This is a common question amongst stock market traders, let me try to break it down in this thread.
See like any other business, people who engage in intraday or F&O trading might have to go for a tax audit. However, this depends on a few criteria.
For starters, a tax audit is review of the books of accounts by a Chartered Accountant (CA) to verify its accuracy and compliance with income tax laws.
Now the primary factor to determine audit applicability for traders is their turnover.
For any business in general, a tax audit is required if their turnover exceeds ₹1 crore in a financial year. However, this limit jumps to ₹10 crore if more than 95% of business transactions are done through banking channels.

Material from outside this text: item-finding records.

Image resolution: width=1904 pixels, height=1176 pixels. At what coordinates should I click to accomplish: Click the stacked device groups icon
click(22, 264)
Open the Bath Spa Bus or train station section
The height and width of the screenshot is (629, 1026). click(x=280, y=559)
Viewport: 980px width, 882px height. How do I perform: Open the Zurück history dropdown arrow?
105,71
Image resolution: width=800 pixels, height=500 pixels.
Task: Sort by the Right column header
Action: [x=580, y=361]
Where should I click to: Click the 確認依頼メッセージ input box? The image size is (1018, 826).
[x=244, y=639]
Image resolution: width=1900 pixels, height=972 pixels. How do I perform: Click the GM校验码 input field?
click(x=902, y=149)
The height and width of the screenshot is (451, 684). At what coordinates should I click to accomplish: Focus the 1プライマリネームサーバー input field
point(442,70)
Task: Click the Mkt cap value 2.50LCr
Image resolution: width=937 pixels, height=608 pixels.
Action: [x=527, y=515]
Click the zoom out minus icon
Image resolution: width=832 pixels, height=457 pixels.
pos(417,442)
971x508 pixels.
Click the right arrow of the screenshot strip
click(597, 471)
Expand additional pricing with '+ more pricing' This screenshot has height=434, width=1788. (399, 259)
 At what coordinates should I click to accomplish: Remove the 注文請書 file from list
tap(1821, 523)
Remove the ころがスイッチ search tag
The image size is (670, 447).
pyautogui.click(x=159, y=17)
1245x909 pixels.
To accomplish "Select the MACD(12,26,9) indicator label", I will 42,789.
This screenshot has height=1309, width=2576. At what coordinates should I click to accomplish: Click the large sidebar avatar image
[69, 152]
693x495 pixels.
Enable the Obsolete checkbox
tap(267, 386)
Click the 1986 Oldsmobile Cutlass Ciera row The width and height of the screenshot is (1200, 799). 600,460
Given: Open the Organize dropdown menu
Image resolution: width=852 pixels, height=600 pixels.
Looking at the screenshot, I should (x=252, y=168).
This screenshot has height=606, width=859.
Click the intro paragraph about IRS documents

And since intraday and F&O transactions are digital in nature, the turnover limit is ₹10 crore for stock trading businesses.
You can refer to the table below.
For example, if you’re a full-time trader and your F&O turnover is ₹11.5 crores, you are required to get your books of accounts audited, as it exceeds the ₹10 crore threshold.
Apart from trading turnover, there is another reason you might have to conduct a tax audit i.e. presumptive taxation.
Audit applicability for business declared under the presumptive taxation scheme
For some context, presumptive taxation scheme is a way to simplify tax compliance for small businesses and professionals. It allows them to pay taxes based on a certain percentage of their revenue/turnover, eliminating the need to maintain extensive books of accounts and conduct audits.
So, if you’ve opted for this scheme in a previous financial year and now wish to opt out, you must undergo a tax audit for the next 5 consecutive financial years.
Moreover, there’s a pre-defined turnover limit up to which you can opt for presumptive scheme, and if the turnover exceeds the limit, you will have to get a tax audit done.
Once you’ve determined that a tax audit is required for your trading business, make sure to file the audit report by 30th September and submit your ITR by 31st October of the respective assessment year.
People who miss the 31st July deadline are not allowed to carry forward their losses or switch tax regimes. So, if you are a trader and wish to carry forward losses and avoid late filing penalties, opting for a voluntary audit can extend the ITR filing deadline for you until 31st October.